Pesaro (09) : Anna l’Italienne et Anna la Polonaise ou Tenir son rang (de perles).

Vers minuit, Anna l’Italienne, Anna la Polonaise et moi-même sommes partis pour rejoindre le Théâtre Rossini afin d’y apposer la sacro-sainte liste d’inscription au ‘loggione’ (Anna l’Italienne s’est improvisée ‘capolista’, cheffe de liste) et s’y inscrire en bonne position pour la représentation d’Aureliano in Palmira, le Rossini du lendemain.

 

Mais au Teatro Rossini, à 23.45, une liste avait déjà été mise sur la porte.

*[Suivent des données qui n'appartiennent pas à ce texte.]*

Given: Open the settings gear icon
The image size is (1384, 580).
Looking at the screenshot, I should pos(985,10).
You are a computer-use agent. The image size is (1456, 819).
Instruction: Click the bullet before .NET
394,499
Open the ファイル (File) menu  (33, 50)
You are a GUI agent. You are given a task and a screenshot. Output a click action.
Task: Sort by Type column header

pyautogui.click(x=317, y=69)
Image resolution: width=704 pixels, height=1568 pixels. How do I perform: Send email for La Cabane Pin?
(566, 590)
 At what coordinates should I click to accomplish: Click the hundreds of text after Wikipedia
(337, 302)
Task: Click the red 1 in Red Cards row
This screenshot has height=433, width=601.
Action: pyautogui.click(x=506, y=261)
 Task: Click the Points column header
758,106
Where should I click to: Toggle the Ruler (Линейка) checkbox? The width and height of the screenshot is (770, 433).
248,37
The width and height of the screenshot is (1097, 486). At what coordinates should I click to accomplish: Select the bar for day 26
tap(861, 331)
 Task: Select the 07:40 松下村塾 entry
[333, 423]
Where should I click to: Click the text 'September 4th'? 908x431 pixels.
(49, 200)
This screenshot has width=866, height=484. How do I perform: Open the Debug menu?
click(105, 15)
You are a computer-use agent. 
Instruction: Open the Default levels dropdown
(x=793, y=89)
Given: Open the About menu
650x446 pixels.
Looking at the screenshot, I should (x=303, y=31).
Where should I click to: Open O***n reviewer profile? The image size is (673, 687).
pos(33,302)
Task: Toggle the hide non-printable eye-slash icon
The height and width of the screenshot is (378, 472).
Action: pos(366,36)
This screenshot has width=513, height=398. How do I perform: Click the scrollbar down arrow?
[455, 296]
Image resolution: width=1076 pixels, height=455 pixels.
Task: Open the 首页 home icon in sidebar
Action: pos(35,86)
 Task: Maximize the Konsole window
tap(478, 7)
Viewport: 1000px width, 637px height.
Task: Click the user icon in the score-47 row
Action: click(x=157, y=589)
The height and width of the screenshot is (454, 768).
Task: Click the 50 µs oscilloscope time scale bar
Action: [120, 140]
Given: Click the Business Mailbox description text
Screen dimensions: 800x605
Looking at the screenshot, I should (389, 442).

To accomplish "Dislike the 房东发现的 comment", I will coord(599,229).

Anna la Polonaise s’y inscrit en cinquième position, non sans avoir argumenté avec deux types qui s’y sont aussi inscrits mais qui trouvent ce système idiot.

 

Anna la Polonaise leur répond alors au quart de tour, et en profite pour se venger de tout ce qu’elle déteste dans le je-m’en-foutisme italien, qu’elle supporte depuis plus de trente ans – et dont elle a déjà intégré la verve imagée, ponctuée de communication non verbale parfaitement maitrisée, les doigts de chaque main réunis, pointant vers le haut et faisant, à hauteur de ventre, un mouvement ascendant descendant accompagnés de répétitifs « Ma a me non mi va tutto questo discorso », aussi flamboyants et inefficaces (mais jubilatoires) qu’un débat préélectoral dans une réunion de parti, urbi et orbi.

 

©Sergio Belluz, 2017, le journal vagabond (2014).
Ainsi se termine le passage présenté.